The worst team you’ve never heard of: meet the club without a single win this season
Across the last few weeks, most of the top European leagues have concluded, where teams around the continent have had time to reflect upon their season. For some, it has been a memorable season that ended in glory – where that be a famous cup run, a league title or staying up against the odds. For others, it ended in misery, but the reflection is equally as important in which teams can rebuild for next seasons promotion fight.
However, for some teams the season has been so historically disastrous they may feel like there’s no direction (looking at you Man United). But, in comparison to SK Dynamo Ceske Budejovice (known more commonly as ask Dynamo), the team from Manchester may seem as well run as Brentford, and their season as good as Liverpool’s. You see, SK Dynamo didn’t just get relegated and didn’t even just end their season of the Czech first division in last place: no that would be manageable. I mean at the end of the day, someone must finish last every year, and at least there is extra motivation to write your wrongs next year. But Dynamo, from the south of Czechia, ended their season on just 5 points. Yes, you read that correctly. 14 losses, 5 draws and 0 wins with a goal difference of -64. In comparison, FK Pardubice, wo finished 2nd bottom had a goal difference of over half of that. It truly is ‘rock bottom’ in the truest sense. But if that was bad, it’s not even the full story.
You see, in many leagues across the Europe they enter a championship and relegation group where 6 teams enter each division in order to decide the winners and losers of each season. But for Dynamo, this just meant 5 more games of prolonging their suffering as their fate was sealed long before this. They closed the season with 4 more losses and one draw – which was a 0-0. When I first saw Dynamo’s poor form I actually just chalked it up to the team folding in which they would be handed 0-3 losses every week and that would ironically have been a better reality. In fact, when you go through the season it is quite hilarious really. For one, their only win this season was a cup victory, in which they needed penalties to beat an amateur side from the 3rd division, before being knocked out in the next round to a side from the 2nd tier.
Perhaps my favourite fact though, is that of their 6 draws this season, 5 of them were 0-0s, meaning the team scored just 1 goal that effected their points tally at the end of the season. In fact, Dynamo only scored 16 goals all season and conceded a whopping 86, meaning they were conceding an average of 2.4 goals a game. For reference, Derby County in 2007/08 who are widely regarded as one of the worst teams of all time, conceded 2.3 goals per game. So, in this context we are potentially talking about an historically bad team across the whole of Europe, and the evidence proves this. Dynamo are currently on the longest winless run across the top 20 leagues across Europe. So, then the question is: what the fuck has happened this season? Well, it’s firstly important to note that Dynamo were promoted last season through the playoffs, so it wasn’t extremely hard to imagine relegation being a real possibility.

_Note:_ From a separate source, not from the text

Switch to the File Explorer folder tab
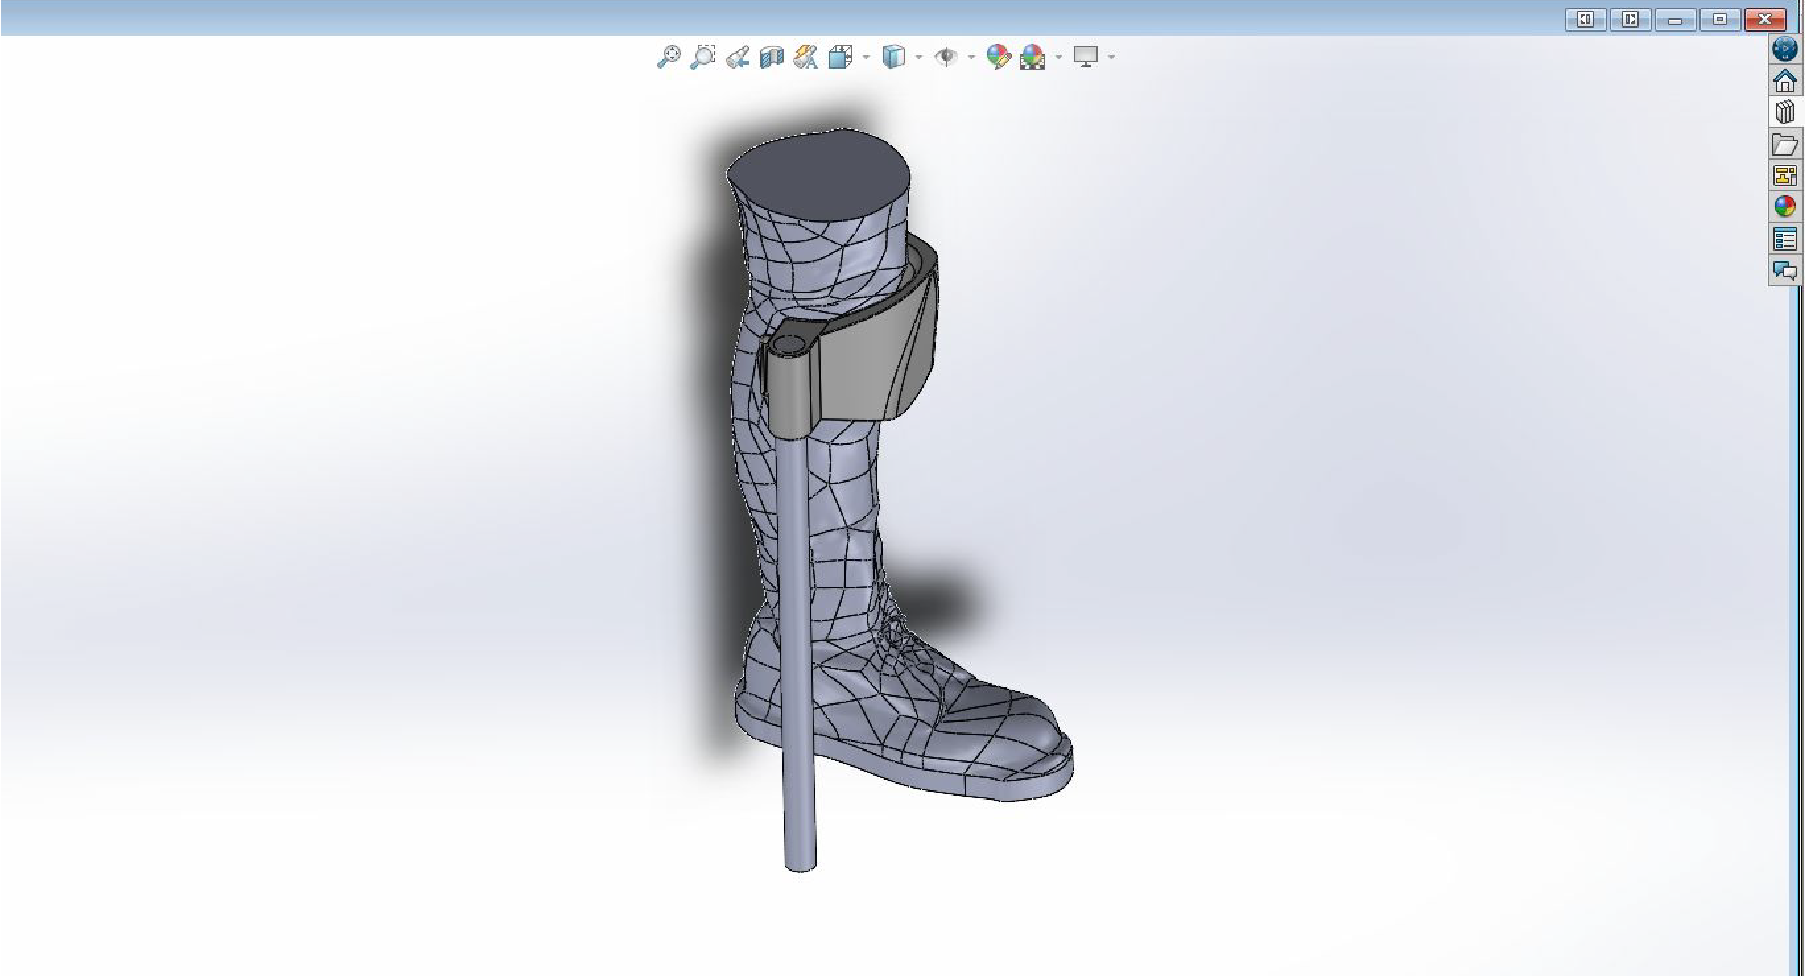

But the real blame can be put upon the new owners of the club, who failed to handle the growing financial problems of the club. The owners threw out the handbook of how to get fans on your side, by sacking the coaching duo of 2 former club legends that had brought them to the first division in the first place. This was not only problematic in the stands, but in the players too because it was the 2 coaches that had overseen the club’s signings that summer. And instead of actually investing in the club, the owners decided to sell all their players of any value to direct rivals. Obviously the most logical solution of how to run a football club.
However, as they say the darkest point of the night is before dawn and often there is a sliver lining to it all. According the Transfermarkt, as fan anger throughout the season turned to sadness and acceptance, there seemed to be a change of attitude. Supporters handed out ‘death certificates’ and held a funeral march in the city, of which I must admit is reasonably funny. Although the sense of unity among the fans is both courageous and uplifting, it could not prevent their fate aa the worst team in the whole of Europe, in a season worth forgetting.
Let’s just hope for their sake that they don’t get promoted next season.